Comecei fazendo errado, fui atribuindo valores as coisas na minha frente depois que vi que era para ver os valores que as coisas tinham pra mim. A lição também diz que o que vivemos é uma ilusão atribuída aos valores colocados. Só que fiquei confuso, como que o que vivemos é uma ilusão se a realidade a nossa volta e o que nós somos fazem parte daquilo que damos valor? Sei que o nosso modo de viver é limitado pela forma como pensamos, mas daí pra dizer que todas as coisas reais não são reais me confundiu. É errado atribuir valores as coisas e as pessoas? E se não somos o que aparentamos, o que pensamos e o que fazemos, nós somos o que?

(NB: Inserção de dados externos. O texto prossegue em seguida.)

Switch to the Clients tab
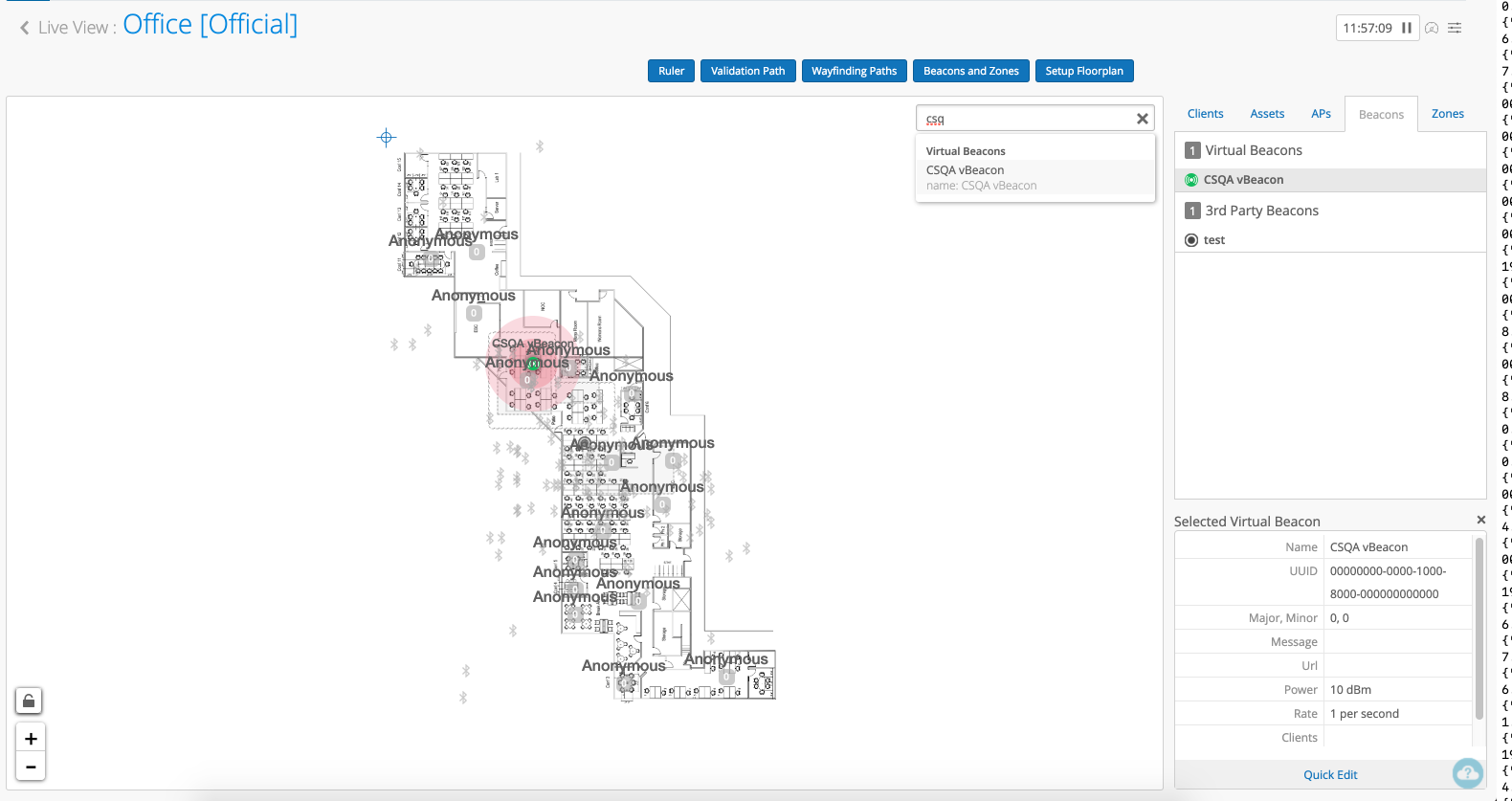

Na discussão com uma colega no grupo ela trouxe a seguinte reflexão: "Buda diz que a matriz do sofrimento vem do desejo, que tem toda relação com o apego. Não é errado atribuir valor, porque não existe certo e errado, existe estágio evolutivo. Quando conseguirmos nos anular no sentido de deixar de ser uma gota e virar oceano, aí tudo terá o mesmo valor e não é você quem vai dizer qual é esse valor, será uma força maior, que estará integrada contigo". Não conheço muito sobre os estudos de Siddhartha Gautama ( sim, esse é o nome verdadeiro de Buda), mas é verdade que o apego e o desejo deturpam nossa visão de realidade, mas também não conseguimos, pole menos por enquanto, sermos evoluídos a ponto de aceitarmos que nossos desejos são vendas afinal somos meros mortais. Mas no caso do apego, trabalhar para diminuí-lo já é um começo de caminho que melhora bastante a nossa percepção. Vejam, meu objetivo não é ser iluminado, mas consertar algumas coisas que percebo que não estão muito legais.
Apesar de nessa lição eu me sentir o Neo quando ele descobre sobre a Matrix acho que to começando a entender o porque nos limitamos muito. Só espero que no dia em que desencarnar não veja alguém puxando o plug porque ai vou ficar chateado com o diretor (referências de Matrix)!